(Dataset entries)
------------------------

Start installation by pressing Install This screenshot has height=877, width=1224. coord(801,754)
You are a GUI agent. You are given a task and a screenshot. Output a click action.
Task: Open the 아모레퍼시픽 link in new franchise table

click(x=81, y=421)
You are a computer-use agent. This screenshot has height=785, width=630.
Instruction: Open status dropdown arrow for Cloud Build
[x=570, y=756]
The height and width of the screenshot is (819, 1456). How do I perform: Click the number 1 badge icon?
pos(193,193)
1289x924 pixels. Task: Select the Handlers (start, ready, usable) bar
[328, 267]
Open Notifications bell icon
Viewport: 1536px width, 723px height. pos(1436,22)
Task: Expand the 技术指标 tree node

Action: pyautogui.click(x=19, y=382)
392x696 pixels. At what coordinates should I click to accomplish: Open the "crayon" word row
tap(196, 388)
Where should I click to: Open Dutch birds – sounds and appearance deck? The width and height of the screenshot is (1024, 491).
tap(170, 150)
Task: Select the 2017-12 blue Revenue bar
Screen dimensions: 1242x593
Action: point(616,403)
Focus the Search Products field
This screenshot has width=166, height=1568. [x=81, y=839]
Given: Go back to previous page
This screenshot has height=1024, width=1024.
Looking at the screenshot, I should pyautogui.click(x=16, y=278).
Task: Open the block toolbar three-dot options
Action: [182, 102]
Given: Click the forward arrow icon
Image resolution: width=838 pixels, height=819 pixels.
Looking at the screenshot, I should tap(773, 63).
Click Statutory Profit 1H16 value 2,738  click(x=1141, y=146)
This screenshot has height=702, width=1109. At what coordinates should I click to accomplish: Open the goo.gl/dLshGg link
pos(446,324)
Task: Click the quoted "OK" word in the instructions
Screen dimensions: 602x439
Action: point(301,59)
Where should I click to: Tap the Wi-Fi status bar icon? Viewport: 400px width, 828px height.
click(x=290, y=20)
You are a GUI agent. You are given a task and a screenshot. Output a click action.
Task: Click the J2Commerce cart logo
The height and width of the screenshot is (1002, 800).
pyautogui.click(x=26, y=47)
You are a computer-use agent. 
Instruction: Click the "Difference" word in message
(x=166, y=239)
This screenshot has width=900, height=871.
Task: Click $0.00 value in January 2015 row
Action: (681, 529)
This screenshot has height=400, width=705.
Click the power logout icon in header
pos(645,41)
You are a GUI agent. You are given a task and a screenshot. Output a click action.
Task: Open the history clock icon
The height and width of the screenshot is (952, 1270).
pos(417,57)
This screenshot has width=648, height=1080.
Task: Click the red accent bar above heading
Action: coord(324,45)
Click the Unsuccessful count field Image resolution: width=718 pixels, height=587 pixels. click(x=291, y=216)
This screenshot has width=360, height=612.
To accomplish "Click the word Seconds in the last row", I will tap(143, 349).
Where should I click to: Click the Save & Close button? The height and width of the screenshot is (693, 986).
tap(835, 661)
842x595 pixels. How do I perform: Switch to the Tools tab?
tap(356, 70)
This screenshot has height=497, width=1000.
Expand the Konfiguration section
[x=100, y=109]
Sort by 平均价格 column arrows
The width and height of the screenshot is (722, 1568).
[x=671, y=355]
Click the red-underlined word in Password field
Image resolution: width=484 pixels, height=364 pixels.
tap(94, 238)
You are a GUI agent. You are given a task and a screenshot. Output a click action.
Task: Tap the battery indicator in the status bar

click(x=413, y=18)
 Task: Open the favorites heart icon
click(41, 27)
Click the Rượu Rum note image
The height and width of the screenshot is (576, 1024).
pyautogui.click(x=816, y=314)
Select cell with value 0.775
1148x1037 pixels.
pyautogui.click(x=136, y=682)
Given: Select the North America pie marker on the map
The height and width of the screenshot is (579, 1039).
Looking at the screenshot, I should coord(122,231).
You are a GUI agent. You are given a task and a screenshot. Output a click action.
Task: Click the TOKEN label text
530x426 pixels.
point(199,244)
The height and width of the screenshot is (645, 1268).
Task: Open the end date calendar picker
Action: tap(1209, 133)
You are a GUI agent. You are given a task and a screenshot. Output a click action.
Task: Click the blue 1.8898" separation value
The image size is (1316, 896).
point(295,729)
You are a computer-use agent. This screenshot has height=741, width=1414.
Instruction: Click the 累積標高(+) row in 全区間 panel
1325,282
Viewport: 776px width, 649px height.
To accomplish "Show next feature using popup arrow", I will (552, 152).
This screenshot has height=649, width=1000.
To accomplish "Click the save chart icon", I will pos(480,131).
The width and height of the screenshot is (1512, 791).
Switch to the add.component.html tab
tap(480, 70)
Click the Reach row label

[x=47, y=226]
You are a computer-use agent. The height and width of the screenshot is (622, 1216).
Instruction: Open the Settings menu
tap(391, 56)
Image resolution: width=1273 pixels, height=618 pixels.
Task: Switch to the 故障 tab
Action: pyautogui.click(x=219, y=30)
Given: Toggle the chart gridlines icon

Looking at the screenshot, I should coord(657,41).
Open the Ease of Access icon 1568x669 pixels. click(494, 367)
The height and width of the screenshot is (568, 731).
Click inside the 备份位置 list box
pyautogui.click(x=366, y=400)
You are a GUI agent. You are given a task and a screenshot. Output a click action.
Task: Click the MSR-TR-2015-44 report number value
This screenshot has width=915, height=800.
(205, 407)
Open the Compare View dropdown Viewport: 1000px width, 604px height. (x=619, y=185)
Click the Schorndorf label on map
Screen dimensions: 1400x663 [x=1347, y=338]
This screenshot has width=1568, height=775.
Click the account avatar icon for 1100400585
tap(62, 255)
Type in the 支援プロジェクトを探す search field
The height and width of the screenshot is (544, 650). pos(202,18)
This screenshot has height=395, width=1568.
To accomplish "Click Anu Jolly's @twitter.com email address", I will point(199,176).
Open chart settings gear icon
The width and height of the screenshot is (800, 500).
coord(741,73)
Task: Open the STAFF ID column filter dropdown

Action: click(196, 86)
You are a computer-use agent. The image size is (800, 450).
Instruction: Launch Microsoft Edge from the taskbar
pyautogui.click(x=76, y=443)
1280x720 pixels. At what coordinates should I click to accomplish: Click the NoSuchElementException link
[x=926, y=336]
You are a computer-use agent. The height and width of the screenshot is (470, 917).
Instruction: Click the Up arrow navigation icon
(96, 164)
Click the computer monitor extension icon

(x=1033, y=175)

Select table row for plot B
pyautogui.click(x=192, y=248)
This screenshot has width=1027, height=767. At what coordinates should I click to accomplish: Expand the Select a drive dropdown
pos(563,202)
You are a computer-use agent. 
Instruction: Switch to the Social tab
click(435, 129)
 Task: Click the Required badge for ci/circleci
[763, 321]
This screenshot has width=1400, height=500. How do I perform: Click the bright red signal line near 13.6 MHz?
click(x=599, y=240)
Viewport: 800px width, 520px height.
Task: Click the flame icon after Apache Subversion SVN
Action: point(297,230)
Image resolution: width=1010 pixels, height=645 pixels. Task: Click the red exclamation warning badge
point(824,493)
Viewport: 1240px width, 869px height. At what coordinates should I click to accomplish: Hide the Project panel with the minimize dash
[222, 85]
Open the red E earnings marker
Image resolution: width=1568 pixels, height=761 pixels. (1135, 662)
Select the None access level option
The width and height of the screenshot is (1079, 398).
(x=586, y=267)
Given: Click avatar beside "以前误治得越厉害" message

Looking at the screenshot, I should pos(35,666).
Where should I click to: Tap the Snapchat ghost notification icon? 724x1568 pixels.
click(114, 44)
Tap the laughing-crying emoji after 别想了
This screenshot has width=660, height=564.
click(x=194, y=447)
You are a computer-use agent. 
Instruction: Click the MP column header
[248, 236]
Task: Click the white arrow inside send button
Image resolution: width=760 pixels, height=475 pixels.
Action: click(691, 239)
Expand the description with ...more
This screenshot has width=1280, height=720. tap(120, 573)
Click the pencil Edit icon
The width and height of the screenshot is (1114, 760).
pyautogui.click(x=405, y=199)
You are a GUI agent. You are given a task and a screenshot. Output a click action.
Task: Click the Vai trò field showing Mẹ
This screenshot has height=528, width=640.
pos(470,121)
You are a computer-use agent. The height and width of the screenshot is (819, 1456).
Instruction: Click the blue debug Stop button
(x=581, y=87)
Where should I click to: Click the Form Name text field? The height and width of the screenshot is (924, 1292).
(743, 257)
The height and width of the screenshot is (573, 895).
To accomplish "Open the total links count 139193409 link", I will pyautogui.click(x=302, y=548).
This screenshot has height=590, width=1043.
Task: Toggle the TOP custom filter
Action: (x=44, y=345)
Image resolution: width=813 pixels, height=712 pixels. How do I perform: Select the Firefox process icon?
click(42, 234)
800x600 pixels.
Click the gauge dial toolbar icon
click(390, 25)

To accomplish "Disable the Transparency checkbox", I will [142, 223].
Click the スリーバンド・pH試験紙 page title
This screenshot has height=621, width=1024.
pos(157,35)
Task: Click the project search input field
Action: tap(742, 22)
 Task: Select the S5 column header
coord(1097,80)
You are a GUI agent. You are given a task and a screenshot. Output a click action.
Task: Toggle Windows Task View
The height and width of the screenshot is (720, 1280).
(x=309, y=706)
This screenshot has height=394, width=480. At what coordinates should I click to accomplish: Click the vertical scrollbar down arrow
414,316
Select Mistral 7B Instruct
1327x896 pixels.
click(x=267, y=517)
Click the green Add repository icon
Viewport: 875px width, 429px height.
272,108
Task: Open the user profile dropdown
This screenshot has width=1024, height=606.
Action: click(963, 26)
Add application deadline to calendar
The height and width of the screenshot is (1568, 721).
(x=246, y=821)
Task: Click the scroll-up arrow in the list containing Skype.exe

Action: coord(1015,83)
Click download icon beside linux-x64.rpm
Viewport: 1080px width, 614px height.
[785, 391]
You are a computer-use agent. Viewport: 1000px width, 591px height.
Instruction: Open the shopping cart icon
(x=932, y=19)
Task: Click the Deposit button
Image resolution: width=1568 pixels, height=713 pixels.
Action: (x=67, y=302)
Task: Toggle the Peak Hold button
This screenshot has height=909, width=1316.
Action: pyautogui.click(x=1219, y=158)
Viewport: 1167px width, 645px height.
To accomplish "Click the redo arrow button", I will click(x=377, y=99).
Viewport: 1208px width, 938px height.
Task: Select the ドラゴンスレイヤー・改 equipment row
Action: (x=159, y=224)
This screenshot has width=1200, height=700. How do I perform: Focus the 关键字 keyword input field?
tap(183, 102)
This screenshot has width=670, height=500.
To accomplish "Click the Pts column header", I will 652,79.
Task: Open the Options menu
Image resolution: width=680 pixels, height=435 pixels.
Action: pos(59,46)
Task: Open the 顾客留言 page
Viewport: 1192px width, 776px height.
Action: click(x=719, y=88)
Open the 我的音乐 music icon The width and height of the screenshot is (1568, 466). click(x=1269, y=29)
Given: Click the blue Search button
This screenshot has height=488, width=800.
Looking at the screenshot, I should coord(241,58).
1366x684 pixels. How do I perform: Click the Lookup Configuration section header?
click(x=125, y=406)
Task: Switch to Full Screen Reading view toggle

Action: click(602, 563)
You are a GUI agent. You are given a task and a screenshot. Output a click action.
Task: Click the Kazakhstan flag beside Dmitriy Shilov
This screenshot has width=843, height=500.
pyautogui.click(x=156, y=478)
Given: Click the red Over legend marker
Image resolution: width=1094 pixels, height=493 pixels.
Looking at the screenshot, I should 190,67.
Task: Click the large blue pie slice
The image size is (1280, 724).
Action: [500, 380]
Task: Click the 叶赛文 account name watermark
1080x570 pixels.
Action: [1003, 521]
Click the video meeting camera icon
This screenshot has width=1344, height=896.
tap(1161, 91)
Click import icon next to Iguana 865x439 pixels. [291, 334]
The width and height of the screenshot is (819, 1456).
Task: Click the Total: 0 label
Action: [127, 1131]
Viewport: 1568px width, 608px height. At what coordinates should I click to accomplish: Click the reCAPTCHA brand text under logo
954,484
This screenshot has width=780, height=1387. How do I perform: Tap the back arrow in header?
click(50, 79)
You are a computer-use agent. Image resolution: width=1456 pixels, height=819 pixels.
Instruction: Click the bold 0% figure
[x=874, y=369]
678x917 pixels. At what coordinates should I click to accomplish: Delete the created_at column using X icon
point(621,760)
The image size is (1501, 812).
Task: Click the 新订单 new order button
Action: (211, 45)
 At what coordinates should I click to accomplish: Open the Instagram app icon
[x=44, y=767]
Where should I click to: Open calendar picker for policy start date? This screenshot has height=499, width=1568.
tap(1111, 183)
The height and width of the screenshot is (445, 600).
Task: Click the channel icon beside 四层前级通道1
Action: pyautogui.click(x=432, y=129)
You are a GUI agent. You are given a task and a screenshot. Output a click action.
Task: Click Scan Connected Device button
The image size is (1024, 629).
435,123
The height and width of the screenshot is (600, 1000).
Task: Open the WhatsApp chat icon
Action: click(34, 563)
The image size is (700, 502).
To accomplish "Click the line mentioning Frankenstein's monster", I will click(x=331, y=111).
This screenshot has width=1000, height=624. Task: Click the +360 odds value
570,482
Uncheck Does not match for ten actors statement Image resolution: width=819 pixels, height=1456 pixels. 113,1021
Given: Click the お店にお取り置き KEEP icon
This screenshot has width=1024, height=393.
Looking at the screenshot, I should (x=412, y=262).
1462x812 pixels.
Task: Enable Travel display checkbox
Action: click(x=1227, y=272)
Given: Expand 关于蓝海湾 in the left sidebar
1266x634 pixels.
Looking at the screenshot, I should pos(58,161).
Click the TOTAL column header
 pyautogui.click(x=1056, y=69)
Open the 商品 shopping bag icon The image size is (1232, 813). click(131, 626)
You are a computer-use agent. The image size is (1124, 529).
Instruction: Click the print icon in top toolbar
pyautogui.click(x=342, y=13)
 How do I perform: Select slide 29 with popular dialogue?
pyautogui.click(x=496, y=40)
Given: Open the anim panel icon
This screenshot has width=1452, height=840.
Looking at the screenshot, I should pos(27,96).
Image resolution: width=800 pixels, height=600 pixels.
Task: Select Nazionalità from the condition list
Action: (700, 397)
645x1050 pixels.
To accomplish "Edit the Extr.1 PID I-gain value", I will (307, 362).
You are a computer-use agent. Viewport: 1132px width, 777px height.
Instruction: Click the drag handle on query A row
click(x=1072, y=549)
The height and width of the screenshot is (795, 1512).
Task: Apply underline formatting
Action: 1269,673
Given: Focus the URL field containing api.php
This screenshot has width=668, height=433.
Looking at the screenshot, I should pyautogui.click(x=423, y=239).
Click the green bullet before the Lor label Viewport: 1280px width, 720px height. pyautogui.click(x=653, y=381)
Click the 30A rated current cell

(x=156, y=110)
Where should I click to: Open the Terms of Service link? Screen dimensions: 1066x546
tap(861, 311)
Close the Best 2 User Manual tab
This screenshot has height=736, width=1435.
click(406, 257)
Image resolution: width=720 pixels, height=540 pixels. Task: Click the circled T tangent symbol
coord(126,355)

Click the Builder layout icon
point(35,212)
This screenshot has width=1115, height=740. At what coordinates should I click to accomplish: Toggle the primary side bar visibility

------------------------

* **What is needed**: From the entries, copy out each line containing the word "page".

* **Answer box**:
Given: Go back to previous page
Click the スリーバンド・pH試験紙 page title
Task: Open the 顾客留言 page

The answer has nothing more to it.